Ringraziando i colleghi della rivista Puntero, pubblichiamo questa toccante storia, ai più sconosciuta, raccontata dal nostro collaboratore Alberto Sogliani.
“Il 28 maggio 1974 Bartolomeo Talenti si trova nel centro di Brescia per sbrigare delle pratiche previdenziali presso gli uffici dell’INPS. Ha cinquantacinque anni e lavora come artigiano armaiolo. Alle sue spalle una parentesi nel calcio professionistico, vissuta nei primi anni Quaranta indossando la maglia del Mantova in Serie C, prima che lo scoppio del conflitto mondiale ridimensionasse le ambizioni sportive di un’intera generazione.

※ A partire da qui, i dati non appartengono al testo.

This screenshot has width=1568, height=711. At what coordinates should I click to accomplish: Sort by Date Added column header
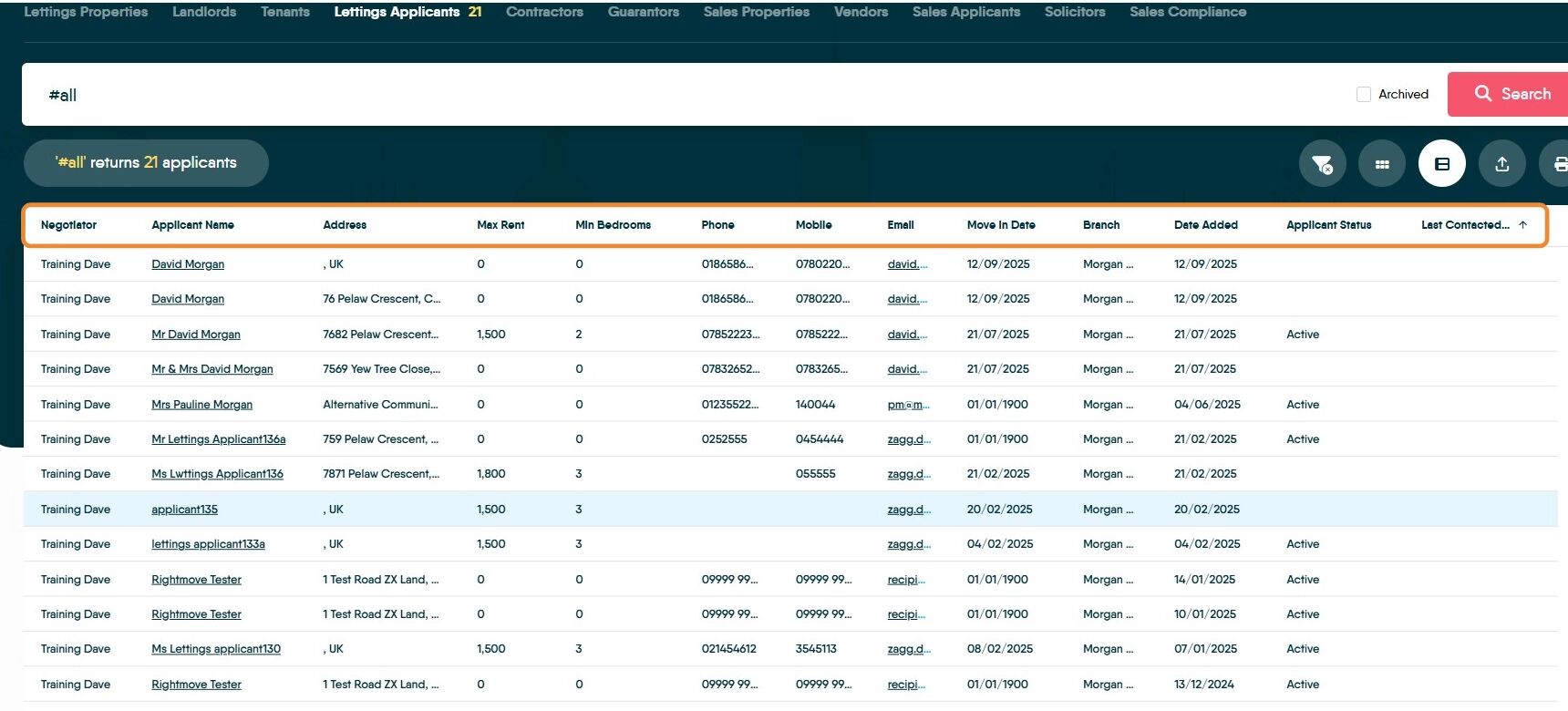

Quella mattina la pioggia cade battente sulla città. Per trovare riparo, Talenti si ferma sotto i portici di Piazza della Loggia, proprio mentre è in corso una manifestazione pacifica per sensibilizzare l’opinione pubblica contro il terrorismo. Lì invita un passante a mettersi al coperto. Alle 10.12 l’esplosione di un ordigno nascosto in un cestino dei rifiuti cambia la storia del Paese. Talenti muore sul colpo facendo da scudo a quell’uomo più giovane. La sua salma verrà identificata molte ore dopo grazie al frammento di una patente”.